Ben diversa è però la situazione nel momento in cui il lavoro-conoscenza diventa fattore primario della produzione e fa emergere, accanto alla propria dimensione di danno ambientale, un potenziale ecologicamente positivo legato alla cura dei beni comuni socio-naturali. L’analisi di questa forma di lavoro/energia – che non è quella discussa da Moore, più legata alla teoria del valore ‘tradizionale’ – ci pare oggi un compito politico di primaria importanza, il cui sviluppo travalica decisamente lo spazio di questa Introduzione. Ci limitiamo dunque a indicare un elemento che ci sembra importante problematizzare: il rapporto tra lavoro ed entropia[4] nel capitalismo cognitivo, cioè nell’Antropocene visibile e da cui è perciò possibile evadere politicamente.

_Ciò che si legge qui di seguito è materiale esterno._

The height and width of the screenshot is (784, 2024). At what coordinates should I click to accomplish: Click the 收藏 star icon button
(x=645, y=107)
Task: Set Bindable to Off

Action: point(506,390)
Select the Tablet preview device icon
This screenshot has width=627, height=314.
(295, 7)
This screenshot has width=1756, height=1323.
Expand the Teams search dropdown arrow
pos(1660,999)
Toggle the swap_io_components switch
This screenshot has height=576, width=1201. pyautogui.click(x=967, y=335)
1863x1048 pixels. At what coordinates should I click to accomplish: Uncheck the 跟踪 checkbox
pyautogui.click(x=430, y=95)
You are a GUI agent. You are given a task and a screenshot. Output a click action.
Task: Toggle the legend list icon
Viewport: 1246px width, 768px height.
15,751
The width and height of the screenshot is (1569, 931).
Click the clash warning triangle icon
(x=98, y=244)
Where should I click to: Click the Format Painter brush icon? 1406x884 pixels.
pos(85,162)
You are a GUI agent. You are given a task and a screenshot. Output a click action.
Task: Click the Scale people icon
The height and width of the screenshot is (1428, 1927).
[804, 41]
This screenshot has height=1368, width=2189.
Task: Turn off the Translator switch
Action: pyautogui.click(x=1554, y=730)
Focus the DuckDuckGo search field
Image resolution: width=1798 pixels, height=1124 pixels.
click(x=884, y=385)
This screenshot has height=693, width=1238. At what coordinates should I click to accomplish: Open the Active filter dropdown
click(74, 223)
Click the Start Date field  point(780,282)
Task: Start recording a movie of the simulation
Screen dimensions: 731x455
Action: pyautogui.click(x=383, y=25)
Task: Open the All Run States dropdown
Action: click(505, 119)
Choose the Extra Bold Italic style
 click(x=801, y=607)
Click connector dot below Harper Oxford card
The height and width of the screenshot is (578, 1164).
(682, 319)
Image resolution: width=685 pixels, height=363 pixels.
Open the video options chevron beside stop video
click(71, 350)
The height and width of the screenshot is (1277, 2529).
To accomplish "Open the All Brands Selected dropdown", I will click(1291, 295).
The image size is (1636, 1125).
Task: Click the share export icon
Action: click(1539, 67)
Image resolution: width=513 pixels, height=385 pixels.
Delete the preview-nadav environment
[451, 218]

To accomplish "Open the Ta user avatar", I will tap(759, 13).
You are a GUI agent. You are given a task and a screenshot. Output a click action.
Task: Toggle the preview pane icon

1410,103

Il tema dell’entropia è stato introdotto nel pensiero economico negli anni Settanta da Nicholas Georgescu-Roegen (2003), il quale ha sostenuto che qualsiasi processo che produce merci materiali diminuisce, nel futuro, la disponibilità di energia e quindi la possibilità di produrre altre merci materiali. Inoltre, nel corso del processo economico anche la materia si degrada, cioè diminuisce tendenzialmente la sua possibilità di essere utilizzata di nuovo: una volta disperse nell’ambiente le materie prime precedentemente concentrate in giacimenti nel sottosuolo, queste possono essere re-impiegate nel ciclo economico solo in misura ridotta e a prezzo di un alto dispendio di energia. Come accennato in precedenza, il lavoro salariato di matrice industrial-fordista, in quanto fortemente entropico, conferma questa analisi: risulta dunque evidente l’auspicabilità sociale una sua diminuzione. Come il movimento per la Decrescita ha più volte sottolineato, una riduzione del metabolismo sociale a livello globale è un requisito necessario per allontanare lo spettro della catastrofe ecologica (Deriu 2016).
Tale riduzione, tuttavia, non copre che una piccola parte della riflessione sul rapporto natura-lavoro nell’Antropocene.